# ФРАГМЕНТ ТЕКСТА

══════════════════════════════

С Янаевым связался по телефону и глава Казахстана Нурсултан Назарбаев. Тот пребывал в прострации — то ли был пьян, то ли еще что. “Он не соображал, что происходит, — рассказывал потом Назарбаев алма-атинским репортерам. — Не понимал, почему я звоню, даже кто я такой”.
Рабочий стол Янаева был завален непрочитанными бумагами, в том числе многомесячной давности. Обычно он предоставлял своим помощникам делать за него всю работу. Среди этих помощников был Сергей Бобков, сын Филиппа Бобкова, заместителя и особо доверенного лица Крючкова. И хотя в своем алкогольном и любовном угаре сам Янаев соображал плохо, он держал на столе один документ, из которого становилось ясно, что путч — дело куда более серьезное, чем этот янаевский балаган, и что его настоящие руководители — Крючков, Бакланов, Болдин и Язов — были хорошо знакомы и с историей своей страны, и с методами прежнего режима.
О некоторых аксиомах чрезвычайного положения
1. Нельзя терять инициативу и вступать в какие-либо переговоры с “общественностью”. На это часто “покупались” из-за стремления сохранить демократический фасад — и в результате общество постепенно проникалось идеей, что с властью можно спорить, а это первый шаг к последующей борьбе.
2. Нельзя допускать самые первые проявления нелояльности (митинги, голодовки, петиции) и информацию о них. В противном случае они становятся как бы допустимыми формами сопротивления, за которыми следуют более активные формы. Если хочешь обойтись “малой кровью” — “дави” противоречия в самом начале.
3. Не стесняться идти на ярко выраженный популизм. Это закон завоевания поддержки масс. Сразу же вводить понятные всем экономические меры — снижение цен, послабление со спиртным и т. д., появление хотя бы ограниченного ассортимента товаров массового спроса. В такой ситуации не думают об экономической целесообразности, темпах инфляции, других последствиях.
4. Нельзя растягивать во времени информирование населения о всех деталях преступлений политического противника. В первые дни оно жадно ловит информацию. И именно в это время на него надо обрушивать информационный шквал (разоблачения, раскрытие преступных групп и синдикатов, коррупция и т. п.) — он будет воспринят. В другие дни информация о противнике должна подаваться в иронично-насмешливом ключе: дескать, надо же, кто нами управлял. Информация должна быть по возможности наглядной и немногословной.

══════════════════════════════

# Записи о положении объектов
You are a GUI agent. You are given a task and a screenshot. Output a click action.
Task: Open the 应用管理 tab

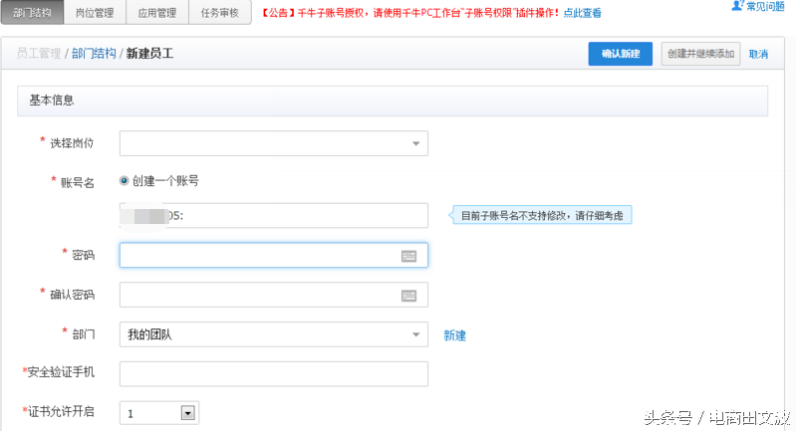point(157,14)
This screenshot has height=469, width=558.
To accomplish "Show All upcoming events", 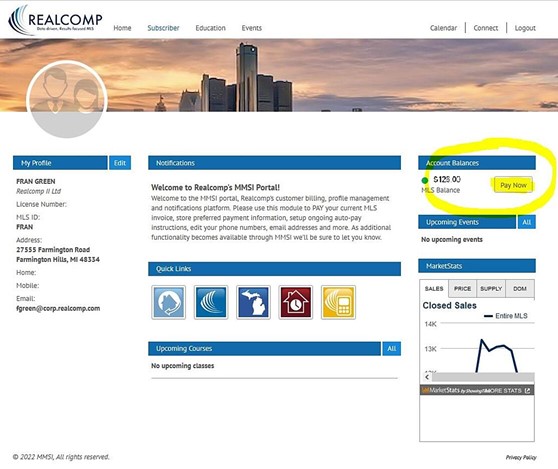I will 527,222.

══════════════════════════════

# ЗАДАНИЯ И УПРАЖНЕНИЯ
1. Выберите из списка все строки, в которых встречается слово «screenshot», учитывая регистр букв.
2. Продолжите текст о путче и аксиомах чрезвычайного положения, начав сразу после его последней фразы.
Текст и список взяты из разных источников.

# РЕЗУЛЬТАТЫ ВЫПОЛНЕНИЯ
1.
You are a GUI agent. You are given a task and a screenshot. Output a click action.
This screenshot has height=469, width=558.

2.
5. Нельзя перегибать палку с прямыми угрозами. Лучше пускать слухи о твердости власти (контроль за дисциплиной на производстве, в быту, якобы систематические массовые рейды по магазинам, местам массового отдыха и др.).
6. Нельзя медлить с кадровыми решениями и перестановками. Население должно знать, кого и за какие очевидные проступки наказывают, кто перед кем за что отвечает, к кому население может обращаться со своими трудностями.
Перед тем как уйти на работу в бюро The Washington Post на Кутузовском проспекте, Маша Липман включила телевизор и увидела, как диктор бесстрастно зачитывает объявление о вводе чрезвычайного положения. Глядя на экран, Маша сразу подумала о своих детях — шестилетней Ане и четырнадцатилетнем Грише. Она была в ужасе. В одночасье рухнули надежды последних лет. Давно еще, после многих лет раздумий, Маша и Сережа приняли решение не эмигрировать. Они связали судьбу с Москвой. Теперь Маша думала только об одном: “Неужели Ане будут так же промывать мозги, как нам? Неужели все возвращается? Уезжать? Придется уезжать? А получится ли?”
Надежда Кудинова, швея с парашютной фабрики, расположенной на окраине города, приехала утром на работу. В автобусе она краем уха слышала разговоры пассажиров: что Горбачев ушел в отставку “по состоянию здоровья”, что власть перешла к Янаеву и какому-то комитету с непроизносимым названием — “ГКЧП”! Все это казалось какой-то непонятной ерундой. Но на фабрике директор сразу устроил собрание и призвал всех поддержать этот комтитет. Он сказал, что стране нужна стабильность и производственная дисциплина.
Кудинова взглянула в окно. За окном ничего интересного не было, а по радио дикторы в который раз зачитывали указы нового комитета. Они с товарками стали обсуждать: что теперь делать, кого поддерживать? Мнения разделилиcь поровну. Половина рабочих была возмущена. Половина думала, что, может быть, без Горбачева жизнь и наладится. Может, хоть еда в магазинах появится.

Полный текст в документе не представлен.